Financial Services: Innovating in a Risk-Averse Industry

When it comes to innovation, many financial organizations focus solely on optimizing the customer experience. Yet firms must evaluate their internal systems with just as much scrutiny. Learn how the right technology can enable your employees, improve business performance, and help keep data secure.

We live in interesting times. Technology is disrupting every industry, and financial services is no exception. New business models and emerging technologies are making it more convenient for consumers to manage their finances, and harder for traditional firms to keep up with customer expectations.

Institutions must continuously innovate to stay ahead of new types of competitors. In PwC’s Global FinTech Report, 88 percent of executives surveyed reported that part of their business is at risk due to standalone fintech (financial technology) companies, and 77 percent of them will increase their internal innovation efforts over the next three to five years—choosing to become self-disruptors rather than the disrupted.

Innovate Where It Counts

Financial institutions rely on customers’ share of wallet to generate revenue and thus strive to provide a great customer experience. So when it comes to innovation, many financial organizations focus solely on optimizing the customer experience.

Yet firms should be evaluating their internal systems with just as much scrutiny. For one, customer experiences are determined by all of their interactions with a company—not only its products and services but also its employees. IBM’s global study on financial services workers revealed that positive employee experiences can improve employee performance, discretionary effort, and retention. The study found the key driver of employee experience is meaningful work, in which their skills and talents are fully utilized and they feel aligned with the company’s core values.

“Firms need to be able to help employees align their goals with team and firm goals, and identify opportunities for career development.”

To improve the employee experience, a firm must be able to engage and enable its employees—both on the front lines of customer communications, and those working behind the scenes to keep the business running. That’s why consumer-grade technology experiences, both on mobile devices and the desktop, are just as important for the employee as they are for customers. Employees need easy access to the information they need to do their jobs, so they can focus more of their time on meaningful work and not get bogged down by outdated, error-prone systems that require manual processes and repetitive tasks.

Out with the Old (Systems)

As the IBM study notes, financial services workers must fully utilize their skills and talents to have a positive employee experience. To enable this, firms need to be able to help employees align their goals with team and firm goals, and identify opportunities for career development.

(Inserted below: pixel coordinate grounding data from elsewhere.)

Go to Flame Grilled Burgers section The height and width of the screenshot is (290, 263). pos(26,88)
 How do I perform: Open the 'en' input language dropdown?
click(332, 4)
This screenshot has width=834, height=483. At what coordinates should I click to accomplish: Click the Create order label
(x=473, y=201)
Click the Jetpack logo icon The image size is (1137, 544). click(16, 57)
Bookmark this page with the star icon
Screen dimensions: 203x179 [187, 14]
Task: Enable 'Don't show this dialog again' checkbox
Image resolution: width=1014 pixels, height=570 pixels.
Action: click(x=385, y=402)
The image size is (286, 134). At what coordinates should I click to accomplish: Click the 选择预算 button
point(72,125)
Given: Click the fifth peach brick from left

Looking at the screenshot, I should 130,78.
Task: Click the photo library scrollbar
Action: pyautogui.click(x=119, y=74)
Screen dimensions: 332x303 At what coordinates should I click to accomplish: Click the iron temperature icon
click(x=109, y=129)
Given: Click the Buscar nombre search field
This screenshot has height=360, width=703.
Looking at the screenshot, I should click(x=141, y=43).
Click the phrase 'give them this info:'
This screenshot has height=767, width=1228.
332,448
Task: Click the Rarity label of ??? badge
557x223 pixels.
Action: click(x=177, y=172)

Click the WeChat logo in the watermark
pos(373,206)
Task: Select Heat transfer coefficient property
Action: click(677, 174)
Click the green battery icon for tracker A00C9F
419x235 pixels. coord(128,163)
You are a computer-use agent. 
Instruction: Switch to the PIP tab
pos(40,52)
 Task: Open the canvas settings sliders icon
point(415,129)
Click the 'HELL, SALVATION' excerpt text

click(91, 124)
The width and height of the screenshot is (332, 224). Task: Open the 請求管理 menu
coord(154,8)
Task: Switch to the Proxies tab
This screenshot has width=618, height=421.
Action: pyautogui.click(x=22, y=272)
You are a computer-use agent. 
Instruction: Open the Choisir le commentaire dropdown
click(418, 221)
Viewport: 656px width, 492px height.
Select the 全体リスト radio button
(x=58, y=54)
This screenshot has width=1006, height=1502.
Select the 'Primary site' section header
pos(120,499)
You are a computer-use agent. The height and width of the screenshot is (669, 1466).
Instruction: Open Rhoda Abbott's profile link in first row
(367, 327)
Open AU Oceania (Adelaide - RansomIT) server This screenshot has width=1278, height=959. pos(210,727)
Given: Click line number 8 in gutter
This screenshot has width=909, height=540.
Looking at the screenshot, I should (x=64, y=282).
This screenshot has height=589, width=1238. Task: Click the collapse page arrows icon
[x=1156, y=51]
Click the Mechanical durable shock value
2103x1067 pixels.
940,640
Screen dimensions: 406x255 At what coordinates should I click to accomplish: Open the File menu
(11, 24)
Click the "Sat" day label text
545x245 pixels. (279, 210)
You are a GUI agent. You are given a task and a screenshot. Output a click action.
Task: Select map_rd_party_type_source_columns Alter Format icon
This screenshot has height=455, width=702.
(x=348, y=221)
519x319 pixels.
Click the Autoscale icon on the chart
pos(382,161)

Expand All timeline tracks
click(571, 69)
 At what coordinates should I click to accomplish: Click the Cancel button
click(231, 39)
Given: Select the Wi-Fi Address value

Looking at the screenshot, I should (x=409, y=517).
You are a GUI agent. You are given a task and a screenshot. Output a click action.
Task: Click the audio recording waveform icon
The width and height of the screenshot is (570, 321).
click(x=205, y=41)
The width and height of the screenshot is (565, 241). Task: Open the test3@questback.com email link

Outdated internal systems are not likely to have been designed with performance enablement in mind. As organizations shift from performance management to performance enablement—moving from performing top-down backward-looking reviews to enabling each employee’s ongoing performance and career—they’ll need an agile system that can adapt to support employee-centric practices.

What’s more, to really move the needle on business performance, institutions need to be able to analyze data across the organization and shift from being reactive to proactive. For example, what if an institution could compare historical data on a branch’s people, finance, and operations to determine the factors that contribute to its performance? If a firm knows certain skills or background experiences could contribute to better performance, it could do a better job of hiring and developing talent to support its goals.

In another example, while loan officers analyze the same type of data to determine credit worthiness, they also rely on supplemental information that may differ by applicant or location. Without a collective view of credit standards, employee performance, loan performance, and branch performance, organizations can’t determine what factors contribute to fewer charge-offs or better loan officers. This is only possible if people and financial data, as well as data from other sources, is accessible, with the right analytics tool in place to gain these business insights.

Secure Data in the Cloud

Digital disruption or not, financial services remains a heavily regulated industry, and firms often associate innovation with risk. While risk mitigation should continue to remain a high priority, failure to innovate may be even riskier. McKinsey reported more than three years ago that legacy financial institutions will see profits decline 20 to 60 percent by 2025 if they fail to evolve digitally.

“Cloud technologies allow firms to operate at a scale and elasticity that isn’t possible with legacy systems.”

Fortunately, there’s always room for innovation, and more established companies have some advantage. While they may not be as nimble as their new competitors—many of which are technology-first organizations—incumbents often have stronger compliance controls in place, allowing them to better manage risk and innovate responsibly.

Cloud technologies allow firms to operate at a scale and elasticity that isn’t possible with legacy systems. Modern cloud solutions provide an intuitive, scalable platform that can quickly adapt to emerging security threats and release new features and fixes as needed. In fact, Workday’s single security model provides always-on auditing and encryption for all analytics and transactions.

And as regulations change and agencies provide updated guidance, cloud providers can update their software services to remain compliant, without imposing an upgrade burden on the customer. Adapting to new rules and guidelines is more manageable if processes and systems can be updated in the cloud rather than on a multitude of systems or different versions of a system. It’s no surprise PwC predicted that the cloud will become dominant infrastructure model in financial services.

The technology landscape is ever-growing, as are customer expectations. As your firm innovates to keep up with changing needs, don’t overlook those of your own employees.